**Records for the task:**

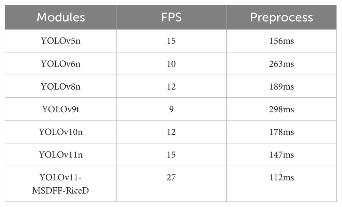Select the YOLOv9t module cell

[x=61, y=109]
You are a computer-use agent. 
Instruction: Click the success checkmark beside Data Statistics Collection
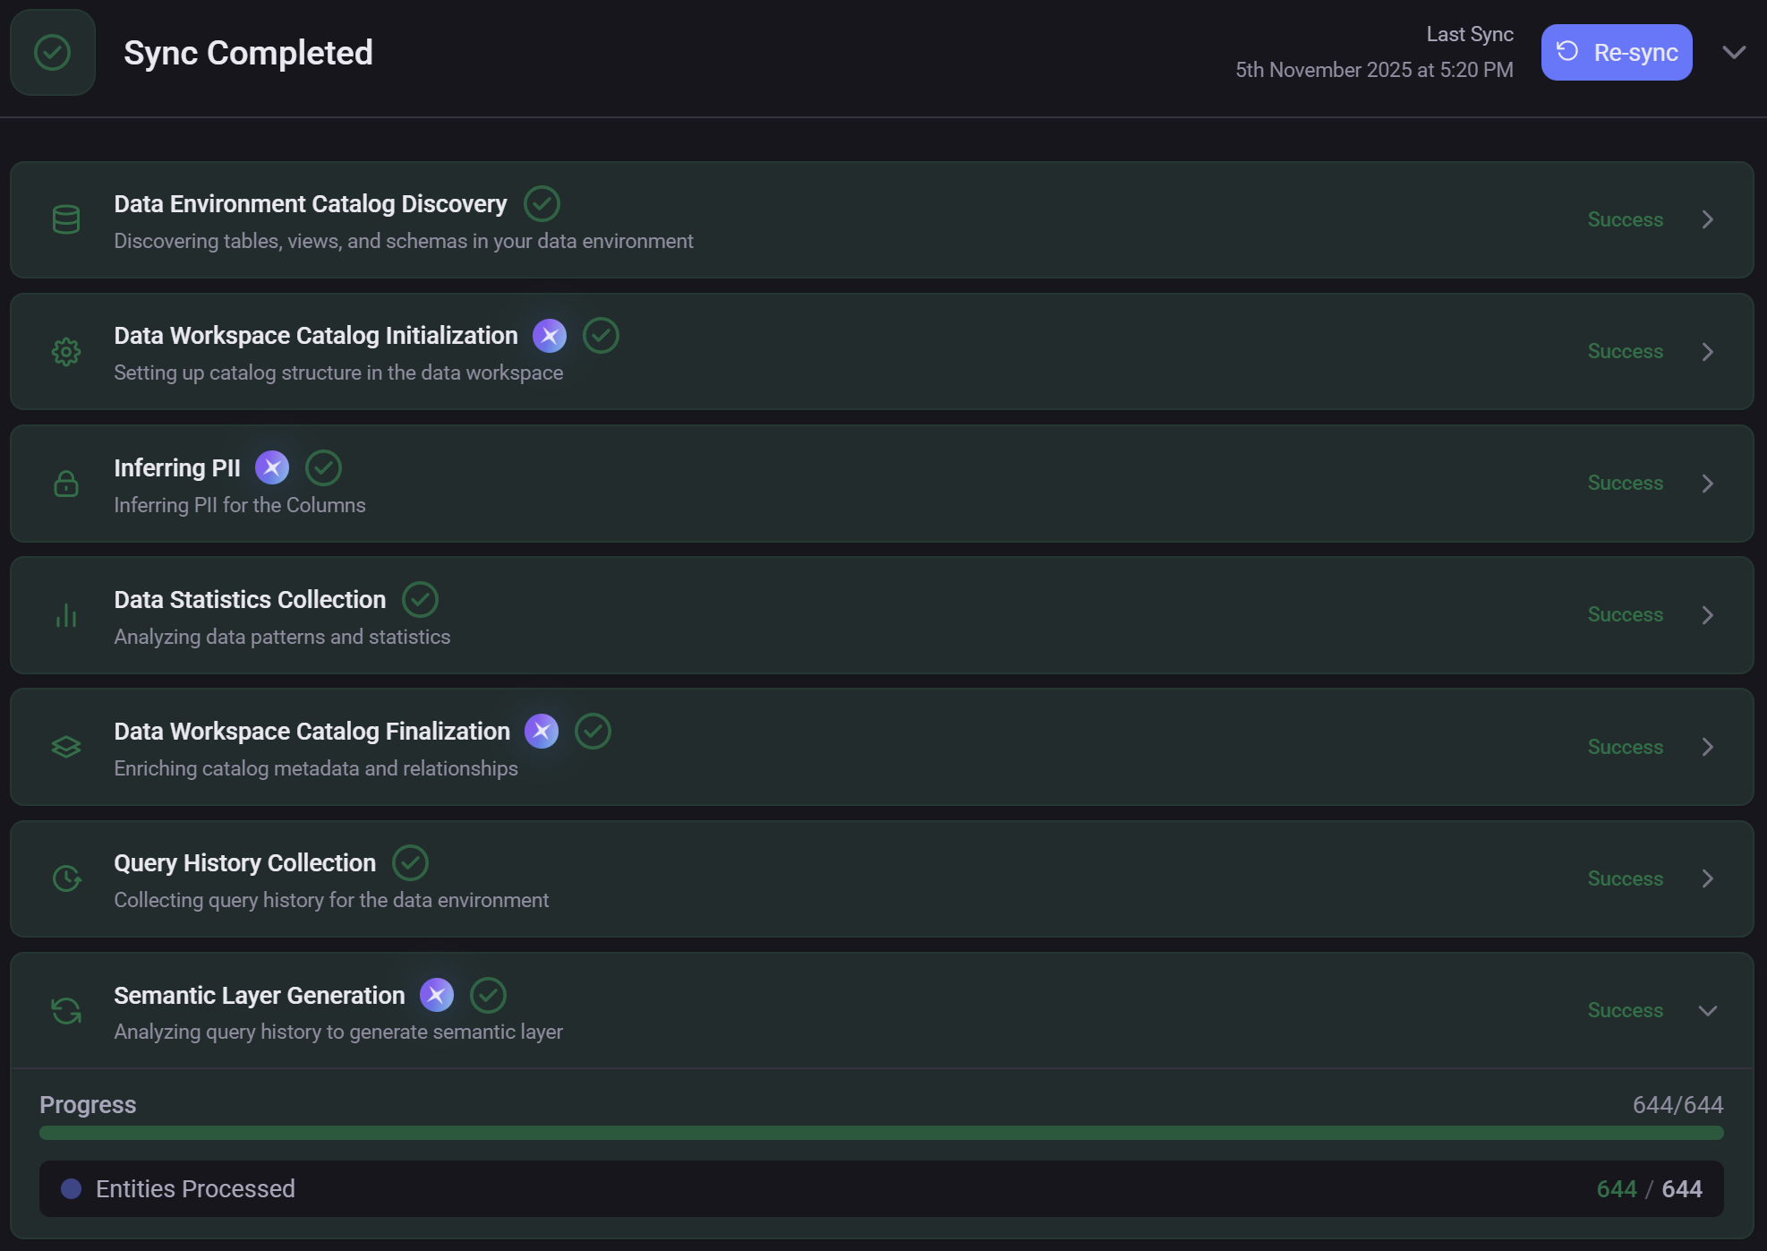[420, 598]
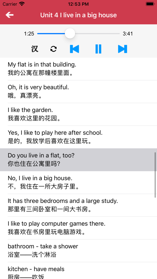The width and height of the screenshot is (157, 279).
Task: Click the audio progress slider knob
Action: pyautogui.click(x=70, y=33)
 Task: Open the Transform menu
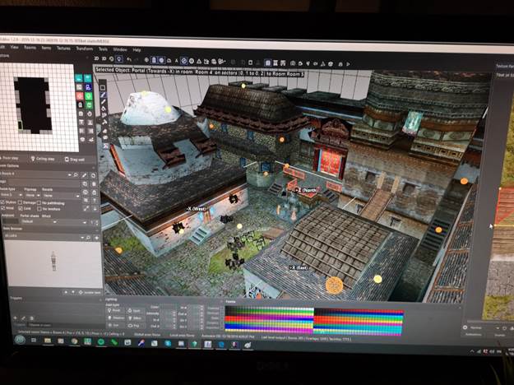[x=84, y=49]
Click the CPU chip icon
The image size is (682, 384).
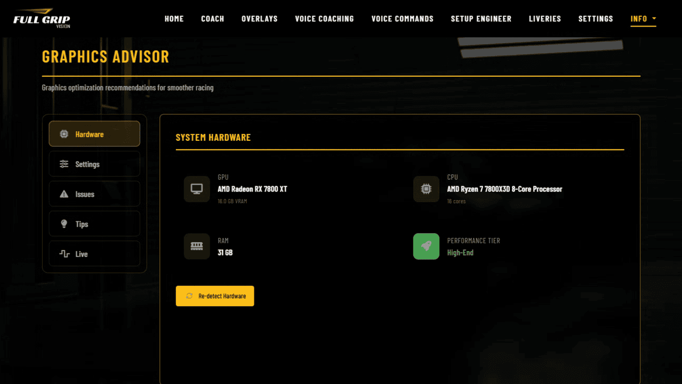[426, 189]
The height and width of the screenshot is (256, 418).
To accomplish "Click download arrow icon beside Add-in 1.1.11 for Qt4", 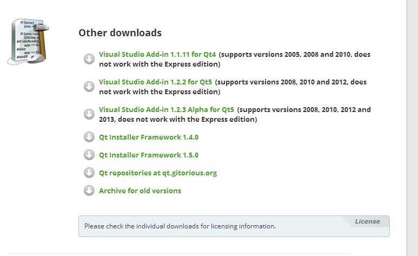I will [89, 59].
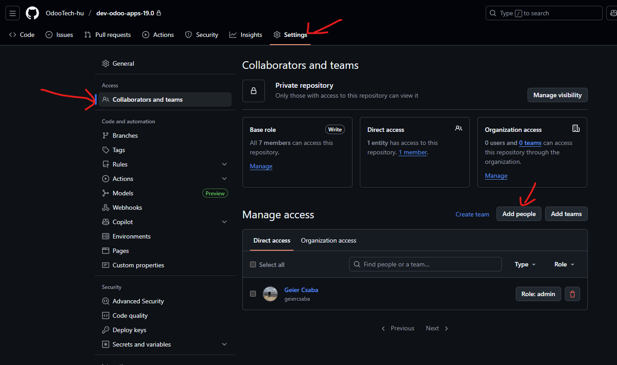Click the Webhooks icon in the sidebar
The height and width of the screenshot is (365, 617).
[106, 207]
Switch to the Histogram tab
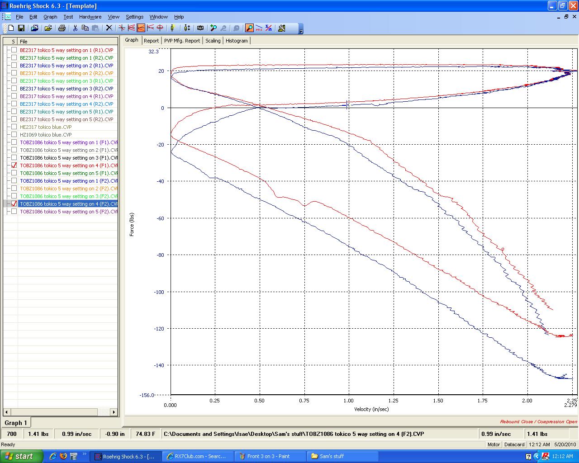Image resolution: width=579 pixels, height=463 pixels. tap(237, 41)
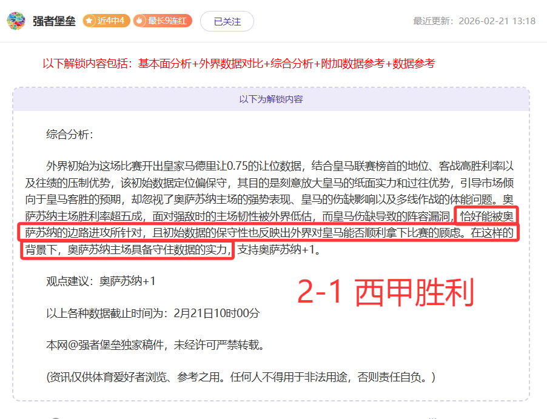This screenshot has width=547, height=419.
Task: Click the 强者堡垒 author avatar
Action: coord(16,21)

==

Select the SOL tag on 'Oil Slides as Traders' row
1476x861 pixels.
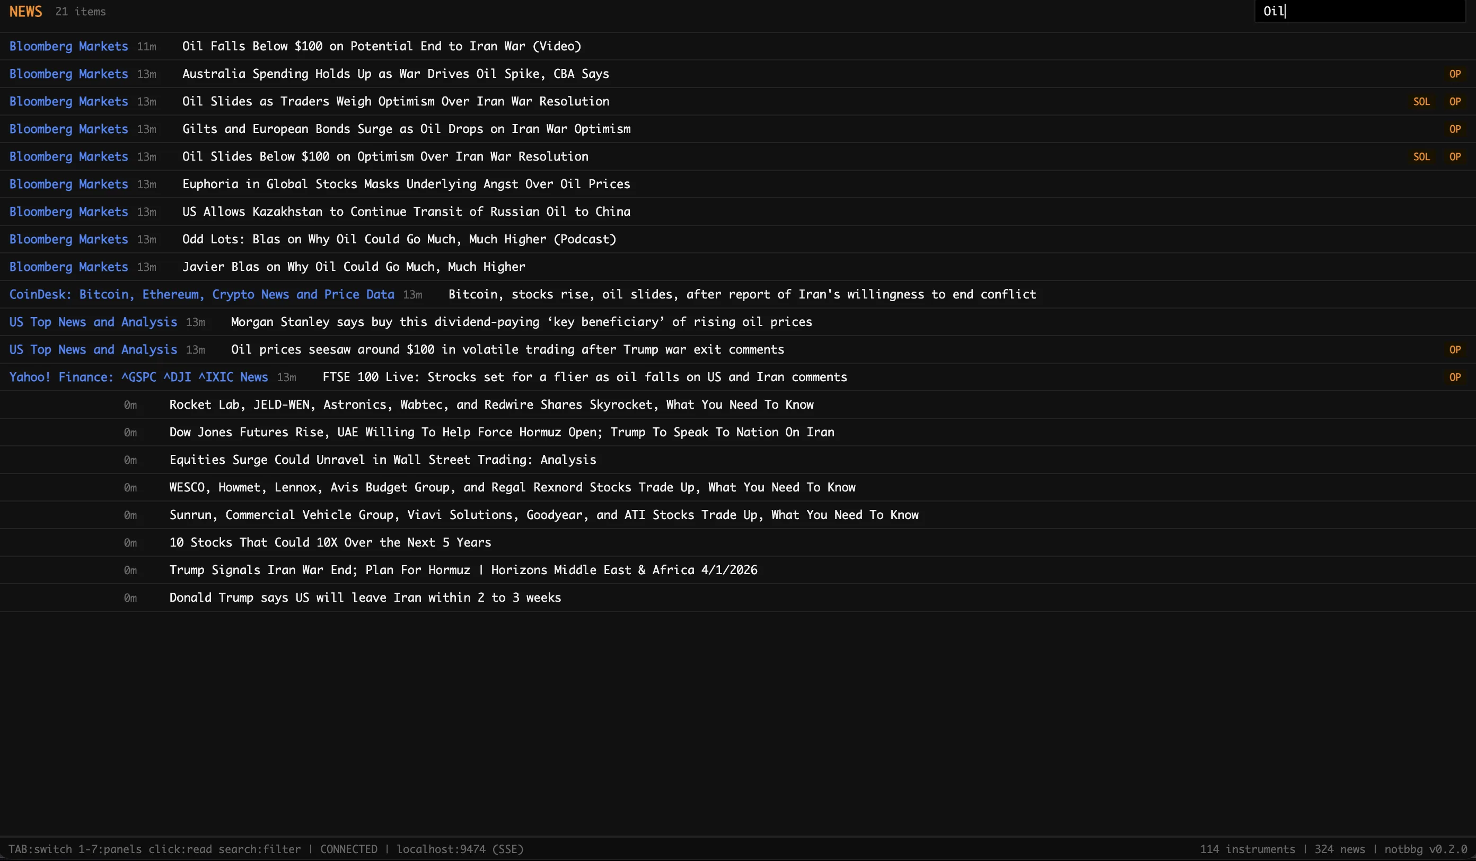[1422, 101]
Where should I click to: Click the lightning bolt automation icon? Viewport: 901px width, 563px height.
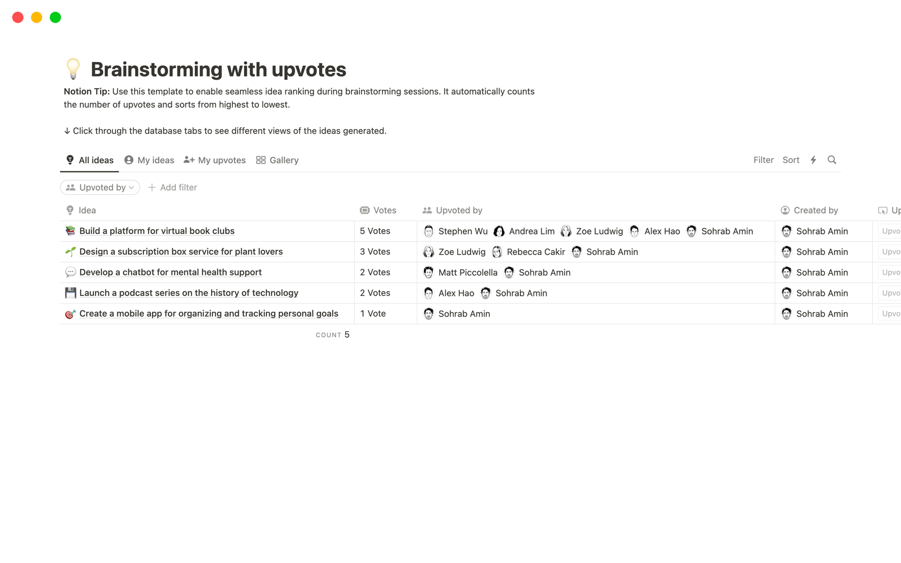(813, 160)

**Exercise instructions:** Retype the entries exactly, starting with the line containing "Select the YOLOv9t module cell" and continuing through the line containing "[x=84, y=49]", and omit the pictures from your answer.

**Result:**
Select the YOLOv9t module cell

[x=61, y=109]
You are a computer-use agent. 
Instruction: Click the success checkmark beside Data Statistics Collection
[420, 598]
The width and height of the screenshot is (157, 279).
Task: Click the audio progress slider knob
Action: pyautogui.click(x=70, y=33)
 Task: Open the Transform menu
[x=84, y=49]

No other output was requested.